Troll 2 - After seeing its standing amongst film critics and fans as one of the most comically terrible films of all time, I just had to know what the fuss was about and, frankly, everyone was right. A two quid bargain from Amazon, I can recommend this film to anyone with a disposition to camp gone mad. A script so vapid it makes your entire body not so much cringe as spasm, acting talent that makes your sole appearence in the school nativity look method acting perfection, god-awful special effects and, everyone's favourite, movie mistakes galore combines for hilarious effect in this underground classic.
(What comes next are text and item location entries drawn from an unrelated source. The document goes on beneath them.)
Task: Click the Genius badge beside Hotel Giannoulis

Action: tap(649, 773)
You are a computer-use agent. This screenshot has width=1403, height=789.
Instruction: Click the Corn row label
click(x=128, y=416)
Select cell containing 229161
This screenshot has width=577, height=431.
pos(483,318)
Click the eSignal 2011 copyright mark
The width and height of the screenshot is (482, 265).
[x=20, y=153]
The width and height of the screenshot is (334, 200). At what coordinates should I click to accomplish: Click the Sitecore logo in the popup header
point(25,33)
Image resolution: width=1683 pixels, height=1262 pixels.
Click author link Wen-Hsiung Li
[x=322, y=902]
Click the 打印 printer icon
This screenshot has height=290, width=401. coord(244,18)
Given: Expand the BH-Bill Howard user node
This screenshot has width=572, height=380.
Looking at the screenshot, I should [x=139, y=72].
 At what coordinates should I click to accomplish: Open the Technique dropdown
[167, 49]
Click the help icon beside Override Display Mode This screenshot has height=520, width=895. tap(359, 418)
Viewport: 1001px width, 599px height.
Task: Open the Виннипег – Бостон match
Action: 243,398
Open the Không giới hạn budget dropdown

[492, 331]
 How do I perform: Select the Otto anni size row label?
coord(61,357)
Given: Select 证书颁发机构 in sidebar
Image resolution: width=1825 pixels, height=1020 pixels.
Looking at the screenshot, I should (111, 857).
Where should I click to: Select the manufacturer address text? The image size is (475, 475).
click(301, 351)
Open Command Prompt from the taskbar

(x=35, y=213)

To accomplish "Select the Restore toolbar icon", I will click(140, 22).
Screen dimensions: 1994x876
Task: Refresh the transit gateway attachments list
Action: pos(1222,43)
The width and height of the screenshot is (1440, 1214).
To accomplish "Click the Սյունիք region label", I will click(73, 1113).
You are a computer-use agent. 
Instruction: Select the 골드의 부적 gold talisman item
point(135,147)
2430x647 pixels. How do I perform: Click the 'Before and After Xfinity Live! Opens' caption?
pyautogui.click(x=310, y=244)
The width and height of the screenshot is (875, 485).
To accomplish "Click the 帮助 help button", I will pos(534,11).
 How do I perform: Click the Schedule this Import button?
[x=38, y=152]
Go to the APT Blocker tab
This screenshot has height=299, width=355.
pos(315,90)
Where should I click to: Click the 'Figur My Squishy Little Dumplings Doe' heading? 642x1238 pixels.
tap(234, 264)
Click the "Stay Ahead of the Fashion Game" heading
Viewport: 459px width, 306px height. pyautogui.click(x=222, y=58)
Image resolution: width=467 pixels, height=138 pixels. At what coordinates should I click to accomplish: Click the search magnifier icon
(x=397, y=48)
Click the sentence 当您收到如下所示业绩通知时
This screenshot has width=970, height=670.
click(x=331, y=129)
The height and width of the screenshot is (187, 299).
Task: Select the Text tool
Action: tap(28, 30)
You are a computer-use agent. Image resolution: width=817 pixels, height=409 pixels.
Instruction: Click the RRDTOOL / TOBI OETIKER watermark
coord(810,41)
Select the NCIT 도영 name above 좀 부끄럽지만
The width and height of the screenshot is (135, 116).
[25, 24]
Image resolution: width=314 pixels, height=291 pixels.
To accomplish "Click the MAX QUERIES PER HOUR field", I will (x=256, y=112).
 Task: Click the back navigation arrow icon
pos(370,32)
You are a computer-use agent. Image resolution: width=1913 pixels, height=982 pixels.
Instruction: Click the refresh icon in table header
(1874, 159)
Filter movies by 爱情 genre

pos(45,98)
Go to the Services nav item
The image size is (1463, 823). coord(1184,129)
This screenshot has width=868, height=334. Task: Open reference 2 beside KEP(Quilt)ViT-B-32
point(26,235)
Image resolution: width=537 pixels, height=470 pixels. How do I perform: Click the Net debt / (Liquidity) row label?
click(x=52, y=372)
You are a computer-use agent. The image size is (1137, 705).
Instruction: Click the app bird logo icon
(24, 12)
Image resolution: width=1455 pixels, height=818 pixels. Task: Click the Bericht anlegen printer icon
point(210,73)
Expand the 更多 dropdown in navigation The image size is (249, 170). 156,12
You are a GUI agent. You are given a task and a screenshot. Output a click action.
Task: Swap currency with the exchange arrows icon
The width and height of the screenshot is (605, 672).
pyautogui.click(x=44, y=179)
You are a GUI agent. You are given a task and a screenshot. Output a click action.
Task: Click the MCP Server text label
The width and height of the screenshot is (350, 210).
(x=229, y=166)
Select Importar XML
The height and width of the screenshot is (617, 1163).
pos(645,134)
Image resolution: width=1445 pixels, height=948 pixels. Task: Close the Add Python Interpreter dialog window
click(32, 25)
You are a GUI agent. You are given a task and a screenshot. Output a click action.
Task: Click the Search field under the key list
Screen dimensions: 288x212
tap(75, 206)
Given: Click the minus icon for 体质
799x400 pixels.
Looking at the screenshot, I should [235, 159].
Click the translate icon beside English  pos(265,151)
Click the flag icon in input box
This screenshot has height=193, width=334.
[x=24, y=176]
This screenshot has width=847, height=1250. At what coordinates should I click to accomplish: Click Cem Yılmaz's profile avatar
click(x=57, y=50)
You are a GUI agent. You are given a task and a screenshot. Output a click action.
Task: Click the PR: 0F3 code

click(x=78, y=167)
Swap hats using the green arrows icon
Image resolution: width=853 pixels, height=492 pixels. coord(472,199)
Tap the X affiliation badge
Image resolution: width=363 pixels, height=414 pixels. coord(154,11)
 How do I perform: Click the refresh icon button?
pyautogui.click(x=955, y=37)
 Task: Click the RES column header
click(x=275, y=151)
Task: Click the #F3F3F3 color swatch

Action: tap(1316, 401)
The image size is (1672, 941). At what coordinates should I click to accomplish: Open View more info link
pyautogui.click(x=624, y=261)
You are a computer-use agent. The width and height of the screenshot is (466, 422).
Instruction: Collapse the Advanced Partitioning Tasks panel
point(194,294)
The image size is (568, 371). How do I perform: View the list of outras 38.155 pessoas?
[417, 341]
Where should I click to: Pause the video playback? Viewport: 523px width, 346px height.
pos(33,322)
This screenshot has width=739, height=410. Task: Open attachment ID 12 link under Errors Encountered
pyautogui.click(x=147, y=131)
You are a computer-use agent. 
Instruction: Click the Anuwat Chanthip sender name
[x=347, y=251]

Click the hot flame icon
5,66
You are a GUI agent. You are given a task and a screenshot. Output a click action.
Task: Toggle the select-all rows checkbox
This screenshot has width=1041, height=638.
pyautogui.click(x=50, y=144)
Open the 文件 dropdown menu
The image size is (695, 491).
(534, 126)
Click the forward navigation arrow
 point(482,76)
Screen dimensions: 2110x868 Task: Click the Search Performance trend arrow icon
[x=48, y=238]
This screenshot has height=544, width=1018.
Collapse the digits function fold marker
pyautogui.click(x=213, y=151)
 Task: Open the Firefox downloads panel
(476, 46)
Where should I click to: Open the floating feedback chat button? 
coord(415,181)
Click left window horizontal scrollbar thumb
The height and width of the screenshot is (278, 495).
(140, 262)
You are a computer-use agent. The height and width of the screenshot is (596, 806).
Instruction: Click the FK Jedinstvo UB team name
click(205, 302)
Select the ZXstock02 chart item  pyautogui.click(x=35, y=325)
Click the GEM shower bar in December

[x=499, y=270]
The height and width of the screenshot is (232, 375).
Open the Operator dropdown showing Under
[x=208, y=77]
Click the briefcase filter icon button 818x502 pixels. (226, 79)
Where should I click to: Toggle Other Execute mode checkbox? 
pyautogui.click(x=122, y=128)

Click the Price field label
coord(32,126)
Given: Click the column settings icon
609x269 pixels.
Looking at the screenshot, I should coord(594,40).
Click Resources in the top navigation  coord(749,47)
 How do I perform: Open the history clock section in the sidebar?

If a slight meander by a director of photgraphy made Christian Bale turn feral behind the scenes of the Dark Knight, then only Christ knows what his reaction to some of the blatant fuck-ups by the production team on Troll 2 would be.
As a musician by trade, the soundtrack gave me particular cause for concern - music that doesn't unnerve as much as cause you to flex Pumping Iron-style has no place in any horror of any budget, hence why any film with a heavy metal soundtrack that is supposedly scary will instantly make it a glorified music video a la Freddie Vs. Jason. Troll 2's soundtrack consists of mechanical drum machines, early synth arpeggiators and some of the most horrible, made-for-tv MIDI instrumentation ever recorded, which only added to my unhinged laughter.
Horrendously brilliant, its the only time a silk hat on a pig could be made to seem so honourable.